Proposal: Realtime Channels & Presence

Status: Phases 2 & 4 implemented (channels + presence + fan-out + coordinator sessions) · Layer: Atomo core (crates/atomo_realtime, mounted into atomo_server)
A core, domain-agnostic real-time capability for ephemeral, high-frequency traffic — presence, live fan-out, and host-authoritative coordinator sessions — that any service or client can use. It complements (does not replace) the durable real-time path. The natural consumer is host-authoritative relay (e.g. multiplayer game backends), not CRM dashboards.
The hub, WS transport, and coordinator sessions are built and tested. What remains is hardening (Phase 5: standalone bin, rate limits, metrics). See Status & usage below.

Where it fits

Atomo already has a durable real-time path:

GraphQL Subscriptions push create/update/delete events as they happen — backed by the event store.
Collaboration (CRDT editing) is planned on top of that durable foundation.

What's missing is the ephemeral, high-frequency tier: transient signals that must travel fast and should never become domain events — presence, "who's-typing", live UI nudges, and low-latency session fan-out. This proposal adds that tier as a first-class core feature.

Tier	Mechanism	Persisted?	Use
Durable	GraphQL Subscriptions / event store	✅ events	data changes, history
Ephemeral (this)	Realtime Channels	❌ in-memory	presence, live fan-out, sessions

Capability

A domain-agnostic subsystem (crates/atomo_realtime) providing:

Channels / rooms — subscribe, publish, server fan-out to subscribers.
Presence — join/leave, membership snapshots, last-seen.
Ephemeral messaging — small, frequent, low-latency, opaque payloads.
Coordinator sessions (optional/advanced) — a session where one participant is designated authoritative and others exchange messages relayed through it, for workloads needing a single in-session source of truth.

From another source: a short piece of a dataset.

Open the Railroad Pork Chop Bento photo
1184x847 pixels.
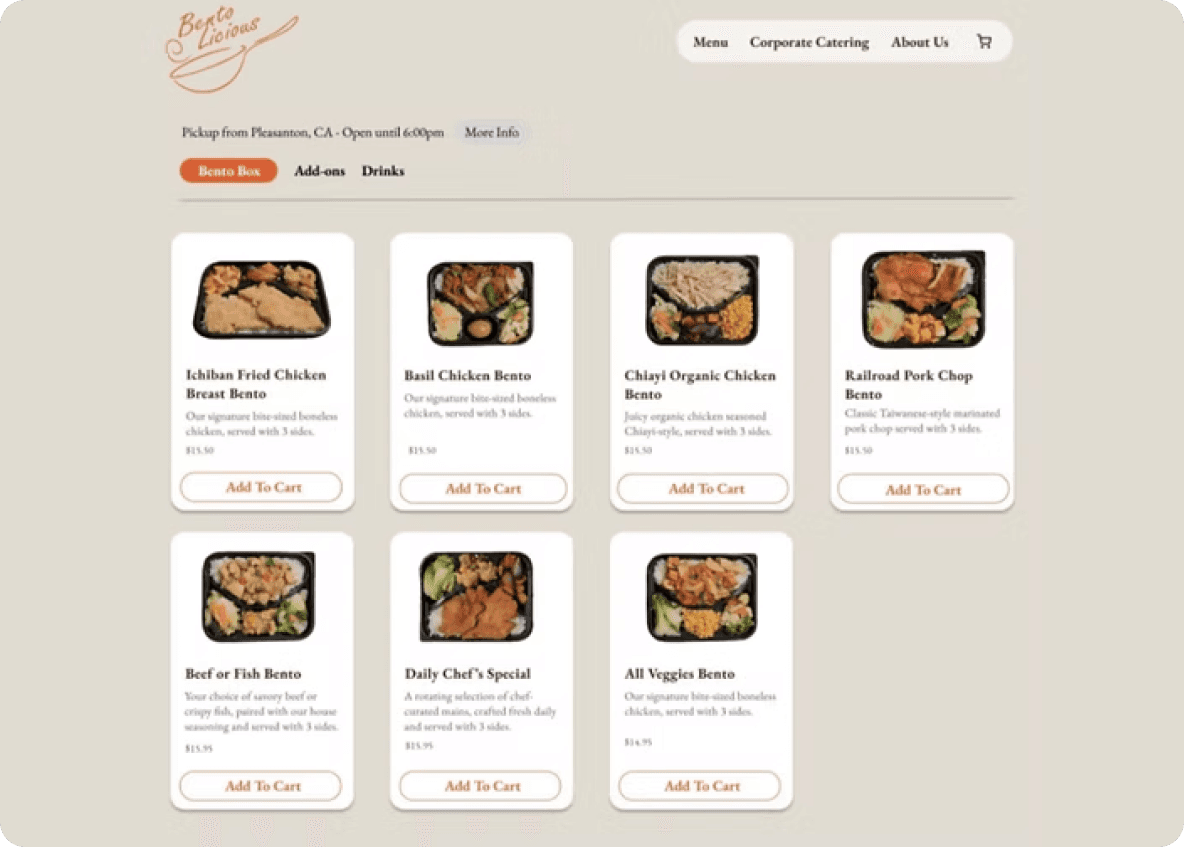tap(923, 299)
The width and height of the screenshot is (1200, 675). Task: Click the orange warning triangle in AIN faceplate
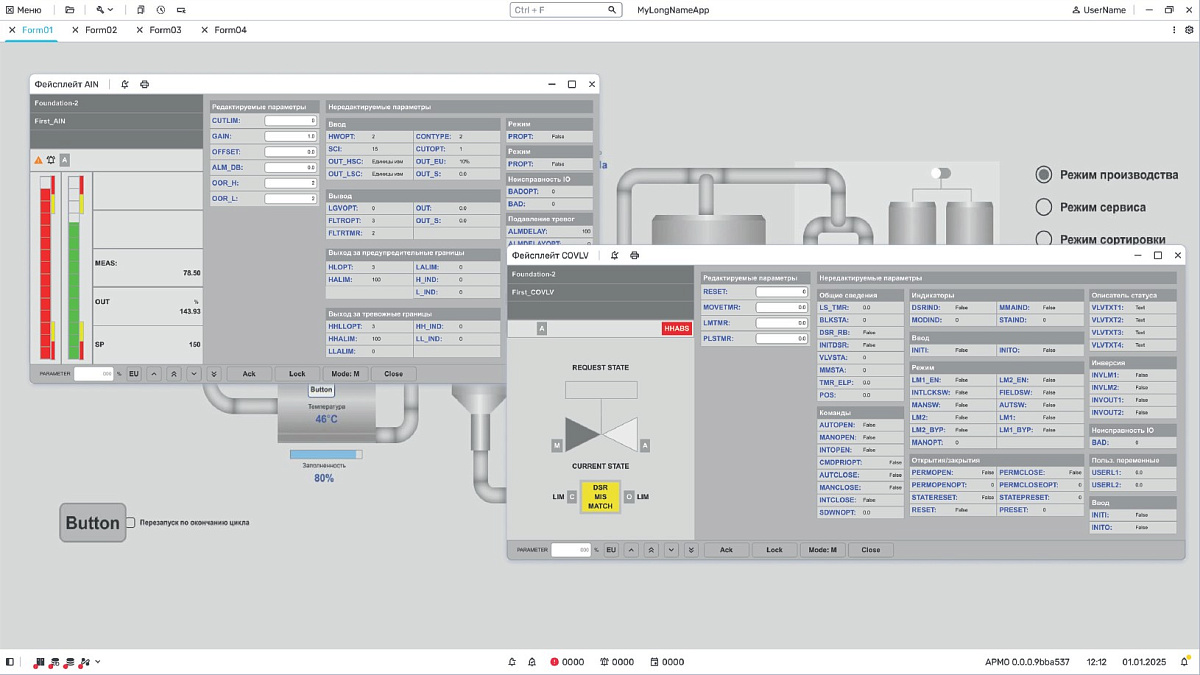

The boundary (most important rule)

                ┌──────────────── atomo_server (one process) ───────────────┐
  clients ──WS──┼─►  /realtime/ws  ──►  atomo_realtime (lib)                 │
                │     (auth + rate-limit reuse)   • channels / presence       │
                │                                 • fan-out / coordinator      │
                │                                       │ durable OUTCOMES     │
                │     /graphql, /graphql/ws  ───────────┼── only (command) ──► │
                │                                       ▼                      │
                │                            atomo_core (event store + GraphQL)│
                └────────────────────────────────────────────────────────────┘

The realtime hub is a library crate mounted into atomo_server (same process), sharing its auth, rate-limit, metrics, and deploy — not a separate server. It is a logically isolated module: its state is ephemeral and in-memory and it never imports event_store.
Channels/presence/per-update traffic is never event-sourced.
Only durable outcomes (the result of an interaction) are committed to atomo_core via the normal command API — keeping the event log clean and the high-frequency path off the durable write path.

Design principles

Domain-agnostic transport. Channels, presence and sessions carry opaque payloads; the subsystem knows nothing about any service's domain types. This is what lets every service — and external clients — reuse it unchanged.
High-frequency, low-latency first. Sized for small, frequent messages with backpressure (drop stale frames for slow subscribers rather than block the hub). This headroom is what makes the feature broadly reusable.
Auth via Atomo identity on the WS handshake (anonymous allowed where a service opts in); per-IP connection caps and join rate limits.
Observability — channel/presence counts, msgs/s, fan-out latency, dropped frames; structured logs without payload PII.

Status & usage (Phase 2)

What exists today, in crates/atomo_realtime (transport-agnostic library) plus the WS transport in atomo_server:

Crate shape — the hub is pure, in-memory, and knows nothing about HTTP or the event store. A single owning task holds all state and is driven by mpsc commands (no hot-path locks); each client gets a bounded outbound queue that sheds frames under backpressure rather than stalling the hub. Payloads are opaque (Arc<RawValue>) and never parsed by the hub.

Module	Responsibility
`hub`	owning task: `channel → subscribers`, fan-out, stats
`presence`	per-channel membership, snapshots, join/leave deltas
`protocol`	`ClientMsg` / `ServerMsg` wire vocabulary
`client`	bounded per-client delivery with frame shedding

Endpoints (mounted by atomo_server, gated by enable_realtime):

GET /realtime/ws — WebSocket. Authenticate the upgrade with ?token=<jwt> (reuses the server's JWT path); anonymous connections are rejected unless ATOMO_REALTIME_ALLOW_ANON=true.
GET /realtime/health — liveness plus hub counters (connections, channels, messages, dropped frames).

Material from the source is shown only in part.